> _Required tasks_:
1 - According to the Horseshoe Curve passage, what hourly wage did the workers earn?
2 - Please echo the Horseshoe Curve passage word for word, starting at "Today The Job" and ending at "for specialty industries.".

On February 15, 1854, an engineering marvel was opened: The Horseshoe Curve in the Allegheny Mountains of Pennsylvania. This piece of railroad track meant that travelers between Philadelphia and Pittsburgh could make the trip entirely by rail in about 15 hours. That was a big improvement from the 4 days of canal & train the trip involved in previous years.

Here are the statistics:

  • length of the curve — 2375 feet
  • the degree of curvature — 9 degrees; 25 minutes; the central angle is 220 degrees
  • elevation of the lower east end — 1594 feet
  • elevation of the upper west end — 1716 feet
  • total elevation climb — 122 feet
  • grade — 1.8% (1.8 foot rise per 100 feet)

And what kind of heavy equipment did they use to do this excavating? Men with hand tools. About 450 workers, many from Ireland, were paid 25 cents per hour and worked 12 hour days to carve out the mountain at Kittanning Point and get the railroad through. That was some serious shovel work for 3 dollars a day.

Today The Job Market Is Different

The maps on the ATS Heavy Equipment Operator Training School listing recent wage guidelines for skilled operators list 2011 wages going from entry-level $12.85 an hour up to $24.57 an hour for specialty industries.

The job is more complicated than excavating with a shovel alone and the work goes much faster with the machinery doing the excavating. But the skill of the worker still has to be there, and the satisfaction of seeing a permanent benefit from your hard work might be just the same as those guys leaning on their shovels looking at the work they did on Horseshoe Curve.

> _Data extract_:

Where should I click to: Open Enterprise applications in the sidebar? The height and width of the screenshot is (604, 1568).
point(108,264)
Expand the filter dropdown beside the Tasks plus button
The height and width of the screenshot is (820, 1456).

> _Answers given_:
1 - 25 cents per hour

2 -
Today The Job Market Is Different

The maps on the ATS Heavy Equipment Operator Training School listing recent wage guidelines for skilled operators list 2011 wages going from entry-level $12.85 an hour up to $24.57 an hour for specialty industries.